Now, the question is, how do we define the success of this experiment? So, the first level of success would be, okay, find some hypothesis or what we really know from this data set, right? So, it's not that we are asking specific questions. We want RAC to extract, okay, what do you know about this specific, anything related really to that problem?

And don't read the text, forgive me the amount of text on these slides, but look at the graph, right? So, we want RAC to find those relationships between different facts in our data set. Then the next level would be to find like less obvious links, because you remember there were three different subdomains of biology, right?

So, those linkages are not obvious. So, we wanted to get a little bit further. Ideally, if it's exhaustive, so finding all of the facts from the data set, right? And the next level would be making new hypotheses, right? Which would be, okay, if I see this, I can go maybe one step further and hypothesize about a new relationship.

And the ideal situation, or like the high level of success, I'm not expecting to have this anytime soon. Otherwise, we're going to meet in Sweden. But this is really about finding not only what can be, what is related between those different facts in the literature, but also explaining how that happens.

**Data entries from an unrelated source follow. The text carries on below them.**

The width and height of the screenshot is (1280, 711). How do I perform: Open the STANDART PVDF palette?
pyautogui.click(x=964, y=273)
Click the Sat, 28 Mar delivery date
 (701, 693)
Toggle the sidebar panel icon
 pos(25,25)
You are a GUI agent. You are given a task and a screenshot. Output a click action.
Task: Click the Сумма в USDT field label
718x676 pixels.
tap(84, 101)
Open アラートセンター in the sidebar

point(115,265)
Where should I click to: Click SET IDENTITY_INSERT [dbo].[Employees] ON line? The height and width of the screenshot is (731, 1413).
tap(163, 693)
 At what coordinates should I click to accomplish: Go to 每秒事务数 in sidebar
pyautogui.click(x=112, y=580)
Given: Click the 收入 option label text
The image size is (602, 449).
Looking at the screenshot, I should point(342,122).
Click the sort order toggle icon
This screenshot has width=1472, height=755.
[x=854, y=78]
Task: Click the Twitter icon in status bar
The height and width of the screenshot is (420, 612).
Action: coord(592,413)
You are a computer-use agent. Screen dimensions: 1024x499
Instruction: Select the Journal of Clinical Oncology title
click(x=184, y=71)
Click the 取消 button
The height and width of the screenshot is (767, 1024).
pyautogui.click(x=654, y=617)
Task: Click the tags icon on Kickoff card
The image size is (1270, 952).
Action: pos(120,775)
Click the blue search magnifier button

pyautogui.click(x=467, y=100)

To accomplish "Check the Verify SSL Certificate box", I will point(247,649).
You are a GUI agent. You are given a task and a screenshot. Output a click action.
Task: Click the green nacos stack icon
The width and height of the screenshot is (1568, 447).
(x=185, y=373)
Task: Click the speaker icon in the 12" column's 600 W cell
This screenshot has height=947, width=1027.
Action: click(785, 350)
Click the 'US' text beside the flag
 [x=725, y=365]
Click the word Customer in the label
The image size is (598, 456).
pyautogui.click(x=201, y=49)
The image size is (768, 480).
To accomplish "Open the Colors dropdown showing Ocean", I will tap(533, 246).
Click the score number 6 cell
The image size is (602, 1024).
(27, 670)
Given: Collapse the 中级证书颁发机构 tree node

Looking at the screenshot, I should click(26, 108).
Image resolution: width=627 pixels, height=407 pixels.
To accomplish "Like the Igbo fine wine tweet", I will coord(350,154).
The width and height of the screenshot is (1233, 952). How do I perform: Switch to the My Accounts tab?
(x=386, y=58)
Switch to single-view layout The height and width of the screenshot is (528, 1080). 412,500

And the interesting thing is that when the discovery happened, made by humans, we didn't know how it was happening. We know what was happening, but we didn't know how. Okay, so the last part, I'm going to go quite quickly, because I have just a less than two minutes. So, the naive RAC, we all know.

I'm going to show a very, very, very nice trick, which is not very prevalent, actually. Because when you have the distances, similarities between the question embedding and the embedding in your database, you might ask yourself, of course, how many embeddings are, how many chunks are enough, right? Really. But you can do it, think about it mathematically.

Because if you, if you see those distances, you can calculate the variances within the different clusters of those embeddings and between them. So this is called Jenkins natural breaks, very simple thing to do. And you can extract the top top cluster, which would be kind of representing the lowest variance between between the chunks extracted.

So they are kind of telling you that the probably the giving you the most information, right? There is a snippet how you can do it. I'm going to go quite quickly. In this case, we got we then got the ground as well, because it was using the knowledge from from after the discovery.

So we need to make the prompt stronger, right? So we call it strict prompting. And then it got better, right? And then what we do, we did the relevance classifier, which is really passing all of the chunks in our data set through the LLM and asking whether this is relevant to our problem.

Unfortunately, that wasn't very much informative, because it was kind of redundant to distance of the from the embeddings, right? There was a discussion yesterday about it. But when we when we did the analysis of how relevant each paper is in the context of hypothesis advancing, so we built a more sophisticated prompt and thinking about a little bit more about the scientist.

This is when we got the hypothesis a little bit further, right? So it found us all of the hypothesis in the literature related to DNA, but one to the RNA, and this is the right one, right? So we see already that it's going in the right direction. I'm going to skip it in the interest of time, you're going to have access to it.

So my point here is when we started doing this reasoning over the question and the database before the retrieval, we started getting closer to the results, which are ground true results without cheating. So the conclusion is scientific discovery requires solving harder than simple Q&A problems. Knowing your problem can help define more efficient rack architecture.

Needle in the high stack might be generalized. I'm not saying that this is like the best way of doing it, but this is already you see something new and interesting and harder problems might need reasoning, right? And of course you cannot forget about the brute force because if you have the use case where you can do it, check your LLM, maybe it's going to do better than the distance embeddings.

So thank you very much for giving me rushing, I hope this has helped. Thank you.